§ LISTED RECORDS:
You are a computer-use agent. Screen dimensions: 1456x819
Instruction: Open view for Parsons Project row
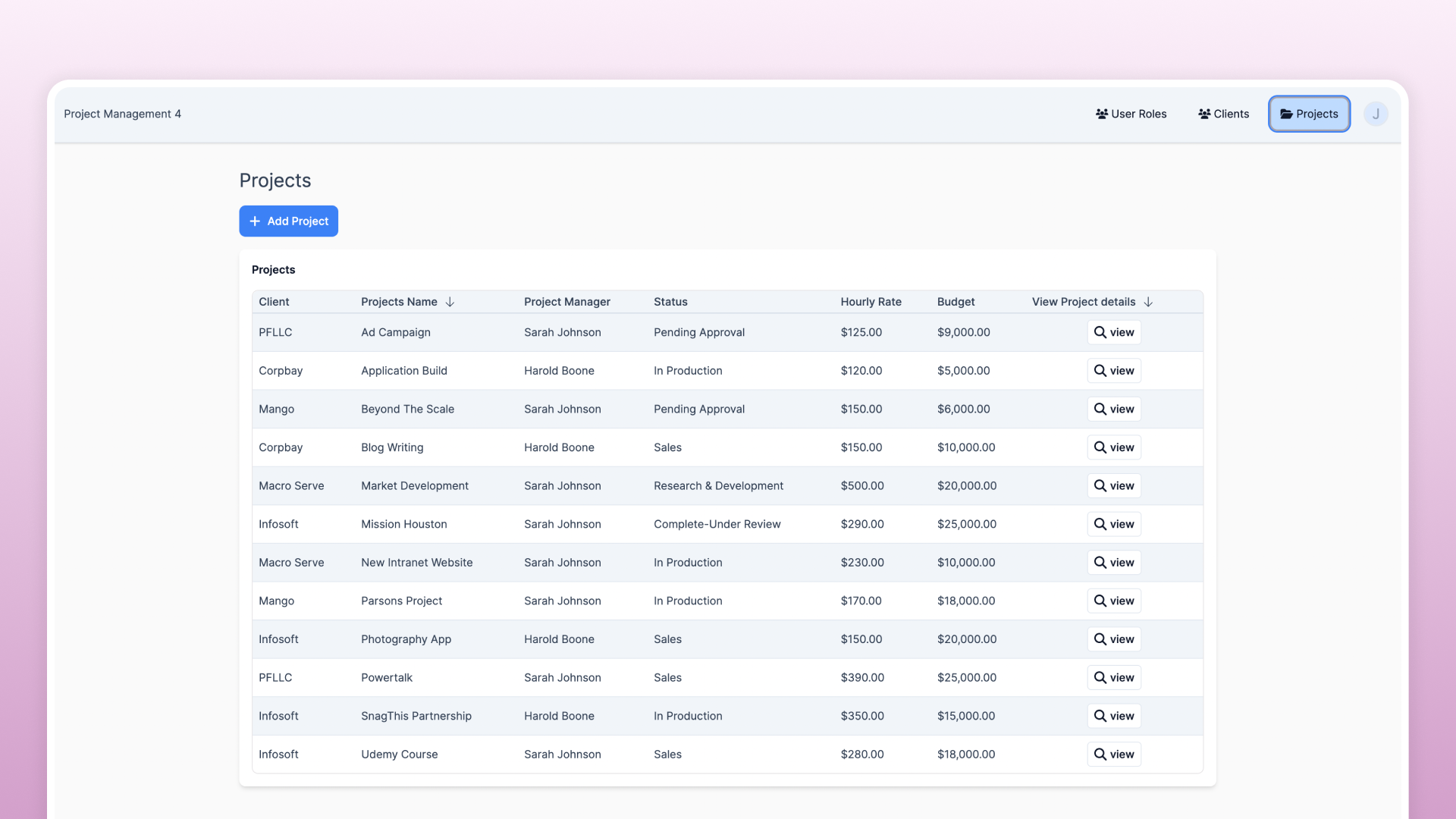pos(1113,601)
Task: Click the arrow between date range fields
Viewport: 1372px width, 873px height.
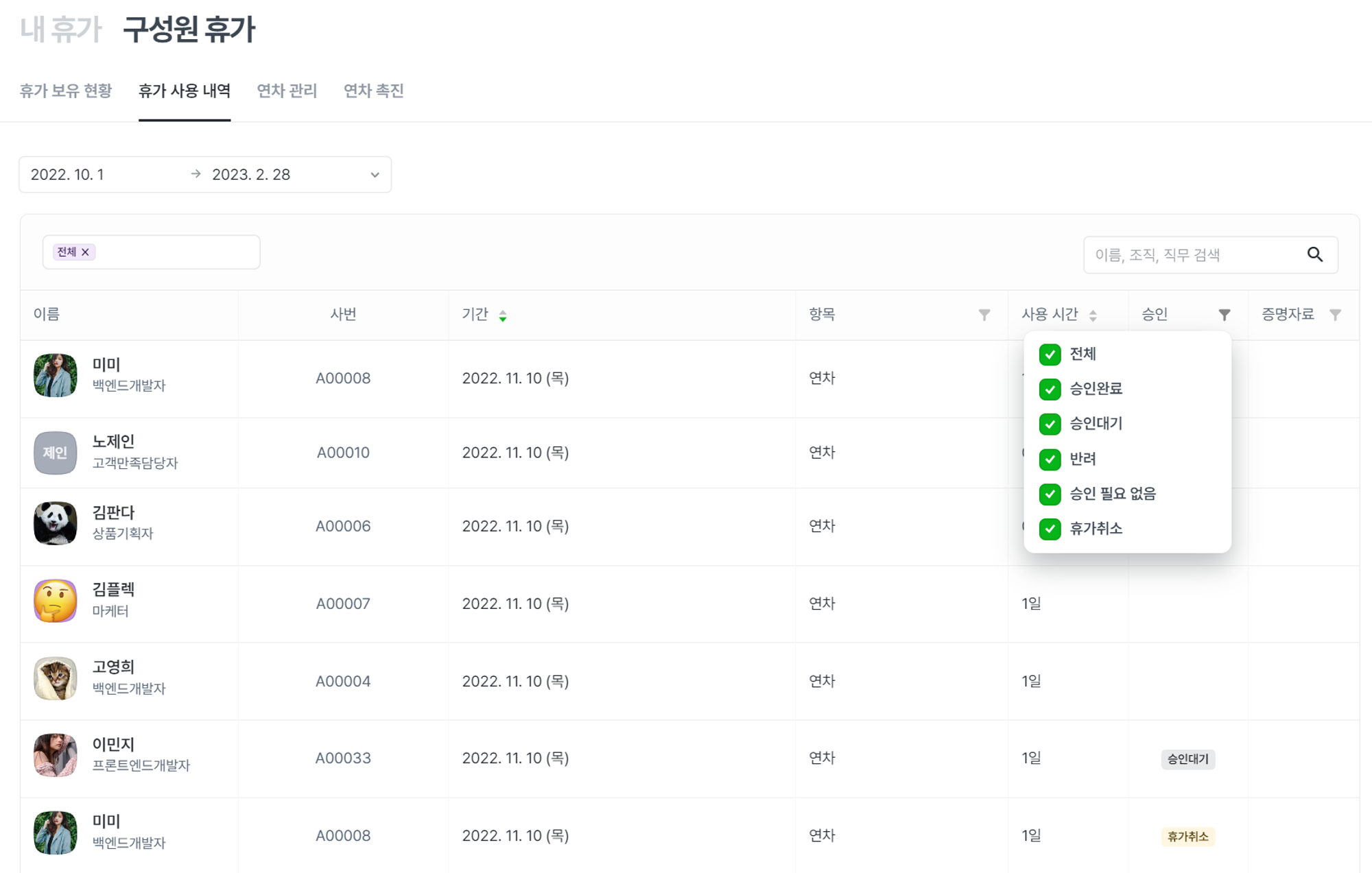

§ WORK ITEM: Output the material above exactly as written and drop any images it holds.

§ RESULT:
You are a computer-use agent. Screen dimensions: 1456x819
Instruction: Open view for Parsons Project row
pos(1113,601)
Task: Click the arrow between date range fields
Viewport: 1372px width, 873px height.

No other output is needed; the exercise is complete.